-- Directions --
Retype the passage below about the Mashco warning, beginning with "Her husband worked" and continuing up to and including "her family now.", without altering a single character.

Even if we couldn’t see
the Mashco, it was clear that they were nearby. People in Diamante, an
hour downriver, had reported quiet raids, in which the Mashco came
looking for food and for things to steal. Torres hoped that they would
desist now that his team was feeding them, but if the rains kept them
from the meeting point there was a risk that they would start again.
At
a community meeting in Diamante, a woman named Nena, carrying a baby on
her back, stood nervously to say that she had visited her vegetable
patch—a small plot that Peruvians call a chacra—and found
indications that the Mashco had been there. It had happened a week ago,
and she was still afraid to return. Torres wanted to review the
evidence, so we crossed the river in our peke-peke, with Nena
pointing the way. Onshore, we followed her through a maize field to a
spot where she stopped and looked around fearfully. At the entrance to a
barely discernible path into the forest, she pointed at two twigs that
had been bent so that their tips crossed. Ponceano inspected them
closely, then walked on, scrutinizing the path. There were four more
sets of bent twigs: a warning left by the Mashco.
“What does it mean?” I asked.
“It means you should not go any farther,” Ponceano said. “If you do, they will shoot you with arrows.”
Nena
led us back to the riverbank, sweating and breathing in nervous gasps.
Her husband worked in a sawmill, far away, and came home only every few
months, so she tended the plot herself, often bringing along the baby
and her three older children. “I keep the baby here,” she said, touching
the bundle on her back. Then she gestured at a shaded area under some
trees. “I usually leave the others there, playing. Now I can’t do that
anymore.” With a distressed look, she said that she didn’t know how she
was going to feed her family now.

-- Data excerpt --
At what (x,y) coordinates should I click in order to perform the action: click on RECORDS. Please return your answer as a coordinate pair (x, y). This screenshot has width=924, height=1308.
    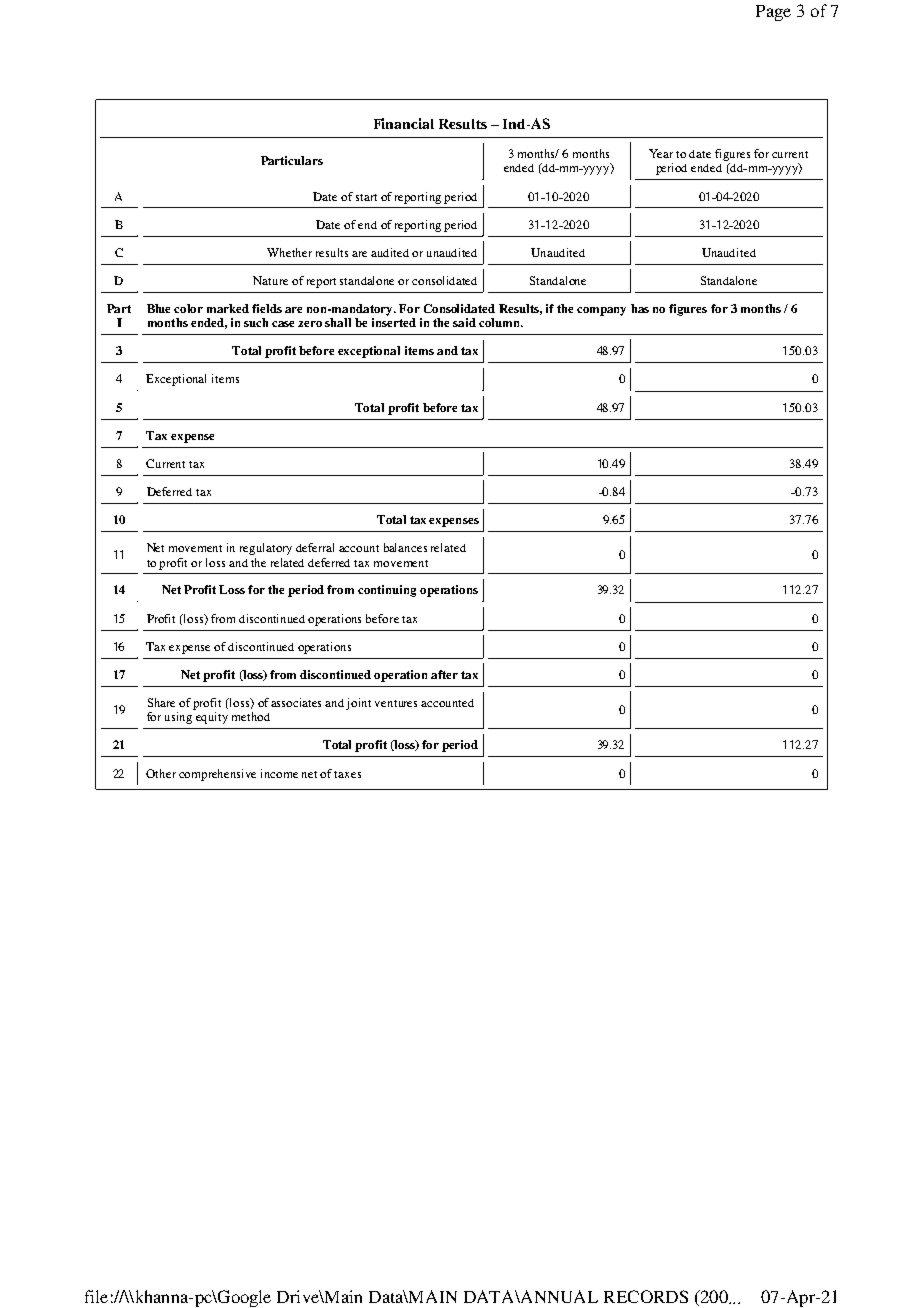
    Looking at the image, I should click on (646, 1296).
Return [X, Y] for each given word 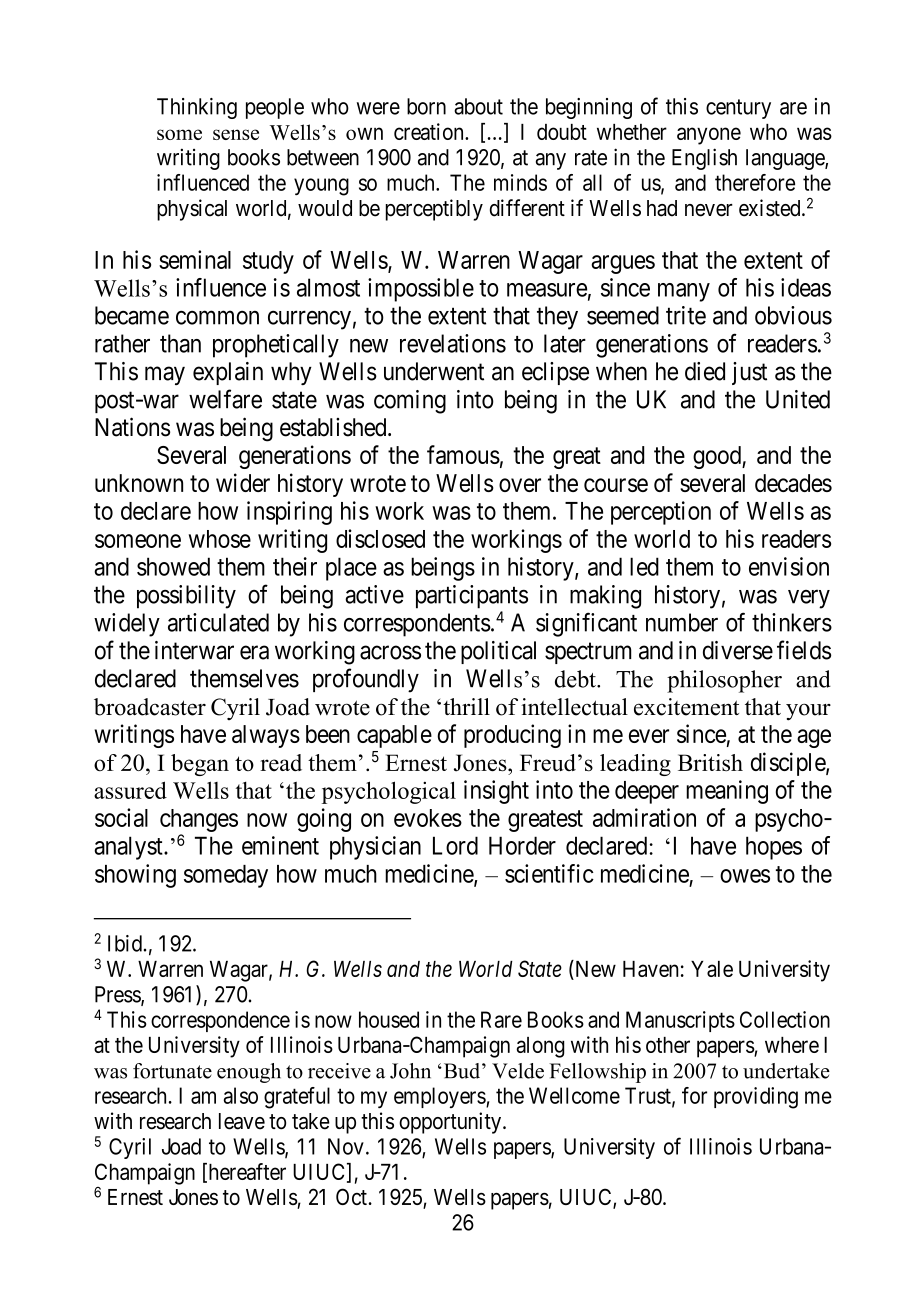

-- Result for this task --
Her husband worked in a sawmill, far away, and came home only every few
months, so she tended the plot herself, often bringing along the baby
and her three older children. “I keep the baby here,” she said, touching
the bundle on her back. Then she gestured at a shaded area under some
trees. “I usually leave the others there, playing. Now I can’t do that
anymore.” With a distressed look, she said that she didn’t know how she
was going to feed her family now.